Selected text:
• • • •
SHARE A deeply relevant ‘Death of a Salesman’ emerges

NEW YORK — Whenever an old warhorse of a play like "Death of a Salesman" is trotted out again onto a Broadway stage, its backers are quick to explain its relevance. It's hard to argue this time.

The still-vibrant, still-powerful story of Arthur Miller's Willy Loman returns to a nation now emerging from a Great Recession, awash with consumerism, disgusted by greed and where audience members are striving pointlessly to be "well liked" on Facebook.

Crisply directed by Mike Nichols and starring a heartbreaking Philip Seymour Hoffman, this "Death of a Salesman," which opened Thursday at the Barrymore Theatre, is now a gloomy 63-year-old mirror — the same age as Loman is in the play — held up to the world to prove that little has changed.

Hoffman is only 44, but he nevertheless sags in his brokenness like a man closer to retirement age, lugging about his sample cases filled with his self-denial and disillusionment. His fraying connection to reality is pronounced in this production, with Hoffman quick to anger and a hard edge emerging from his babbling.

"The woods are burning, boys, you understand?" he tells his sons — the lost Biff, played with pathos by Andrew Garfield, and the attention-seeking Happy, nicely played by Finn Wittrock. "There's a big blaze going on all around."

That fire is, of course, consuming the Loman family as Miller explores the nastiness behind the Norman Rockwell painting of the American Dream in late 1940s Brooklyn. Times are hard. Salaries are low. Bills keep coming. Love can sometimes be overpowering. Mere personality is no longer valid currency.
• • • •
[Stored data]
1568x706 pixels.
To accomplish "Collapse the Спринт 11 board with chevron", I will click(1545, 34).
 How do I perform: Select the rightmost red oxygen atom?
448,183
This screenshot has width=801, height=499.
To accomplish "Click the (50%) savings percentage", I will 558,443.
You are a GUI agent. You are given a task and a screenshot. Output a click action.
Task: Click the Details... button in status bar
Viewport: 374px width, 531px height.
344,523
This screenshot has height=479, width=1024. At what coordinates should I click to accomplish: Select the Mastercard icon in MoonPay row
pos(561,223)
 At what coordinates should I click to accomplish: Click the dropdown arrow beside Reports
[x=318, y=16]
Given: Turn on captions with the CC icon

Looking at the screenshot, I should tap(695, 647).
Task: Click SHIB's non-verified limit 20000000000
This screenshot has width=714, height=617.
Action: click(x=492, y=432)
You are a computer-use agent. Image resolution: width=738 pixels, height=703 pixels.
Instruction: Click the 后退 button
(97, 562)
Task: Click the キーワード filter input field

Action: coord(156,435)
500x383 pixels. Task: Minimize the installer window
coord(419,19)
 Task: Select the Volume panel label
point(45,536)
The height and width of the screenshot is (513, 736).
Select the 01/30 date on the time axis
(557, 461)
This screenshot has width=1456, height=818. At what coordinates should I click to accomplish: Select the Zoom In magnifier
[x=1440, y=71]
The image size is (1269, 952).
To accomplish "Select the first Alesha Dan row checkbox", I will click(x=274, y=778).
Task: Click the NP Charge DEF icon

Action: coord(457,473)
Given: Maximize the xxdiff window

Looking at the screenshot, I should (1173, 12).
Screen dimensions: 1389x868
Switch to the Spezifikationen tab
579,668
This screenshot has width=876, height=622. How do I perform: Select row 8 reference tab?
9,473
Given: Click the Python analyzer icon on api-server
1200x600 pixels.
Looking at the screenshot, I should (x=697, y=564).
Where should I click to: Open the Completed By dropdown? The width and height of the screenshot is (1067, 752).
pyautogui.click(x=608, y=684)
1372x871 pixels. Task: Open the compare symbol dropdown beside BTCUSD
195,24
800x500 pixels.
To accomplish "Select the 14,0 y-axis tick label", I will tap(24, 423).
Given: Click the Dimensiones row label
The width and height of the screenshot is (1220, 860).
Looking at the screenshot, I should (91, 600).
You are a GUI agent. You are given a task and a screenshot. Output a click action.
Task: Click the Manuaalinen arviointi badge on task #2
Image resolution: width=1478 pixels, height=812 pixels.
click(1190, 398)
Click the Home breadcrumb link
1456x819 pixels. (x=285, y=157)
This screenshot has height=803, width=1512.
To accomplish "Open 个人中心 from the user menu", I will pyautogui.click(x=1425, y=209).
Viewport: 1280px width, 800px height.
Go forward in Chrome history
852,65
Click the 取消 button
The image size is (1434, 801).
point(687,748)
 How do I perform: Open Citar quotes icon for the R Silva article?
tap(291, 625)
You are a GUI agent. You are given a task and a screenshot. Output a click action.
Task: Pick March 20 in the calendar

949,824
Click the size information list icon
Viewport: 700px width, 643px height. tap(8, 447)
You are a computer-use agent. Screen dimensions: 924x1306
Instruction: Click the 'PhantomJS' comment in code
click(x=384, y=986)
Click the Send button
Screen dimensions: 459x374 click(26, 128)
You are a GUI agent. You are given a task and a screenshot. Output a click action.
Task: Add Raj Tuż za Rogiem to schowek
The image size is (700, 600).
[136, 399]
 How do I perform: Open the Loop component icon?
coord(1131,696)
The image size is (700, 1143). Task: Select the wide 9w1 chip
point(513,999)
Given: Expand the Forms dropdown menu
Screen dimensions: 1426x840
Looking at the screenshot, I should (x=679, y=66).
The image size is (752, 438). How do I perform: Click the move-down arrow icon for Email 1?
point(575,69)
• • • •
What to do: Please name the theater where the production described in the "Death of a Salesman" review opened.

Answer in full: The Barrymore Theatre